Buffer Pool Extension can provide better random I/O performance by decreasing the latency for such I/O operations using SSD.
Buffer Pool Extension is not suitable for large sequential reads with lesser degree of parallelism. When the required data pages are in BPE, single threads are performing only 1 I/O operation at a given time and that I/O operation is limited to 1 page (8KB), leading to too many small I/Os and decreased throughput. The wait type used while waiting for BPE I/Os to complete is ‘EC’.

To receive the example scripts used in the video, subscribe to our mailing list:

If a table’s size is 16GB and, let’s say, about half of that table is in BPE, a serial query (MAXDOP = 1) will access this 8GB, 1 page at a time. The reason being that there is no purpose in copying the 8GB that is in the BPE back to the actual buffer pool as it will have to replace useful pages that are already there. To read pages from the BPE without affecting the actual buffer pool, every thread is using 1 page of memory buffer to read 1 page from the BPE, processes that page and then issues the next read request to the BPE and so on. If you observe the read queue length of the SSD volume, you will notice, while such a serial query is executing, the read queue length will never exceed 1 and average bytes per read will always be 8KB.

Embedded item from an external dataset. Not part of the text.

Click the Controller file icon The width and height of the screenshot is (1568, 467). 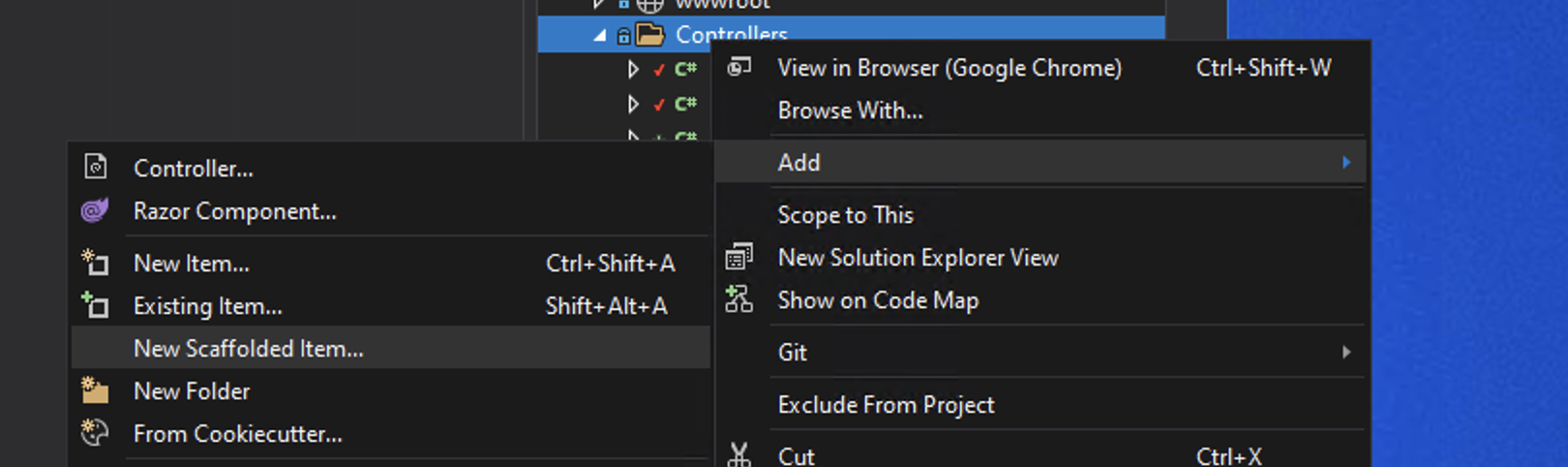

Such queries will be many times faster without Buffer Pool Extension; BPE can slow down such queries. In our example, with 8GB total memory for SQL Server and 16GB BPE, a range scan covering half of a 16GB table without BPE takes about 15 seconds, whereas with BPE it takes about a minute with MAXDOP = 1. A full scan on such a table without BPE takes about 30 seconds, whereas with BPE it takes more than 5 to 10 minutes in some instances with MAXDOP = 1. The reason being that SQL Server’s access to spinning disks leads to better throughput as the I/Os are not limited to 8KB, they can be up to 512KB (provided the data pages are not fragmented) and outstanding I/Os are not limited to 1.

The data in the Buffer Pool Extension related to a table might not be contiguous and hence it might not be possible to issue larger I/Os.

The best way to mitigate this issue is to use parallel query execution with a large number of worker threads when performing large table or range scans when BPE is enabled. This effectively increases the number of outstanding I/Os from 1 to the number of parallel threads executing the query and keeps the SSD busy with many outstanding I/Os, even though the I/O size does not change and remains at 8KB.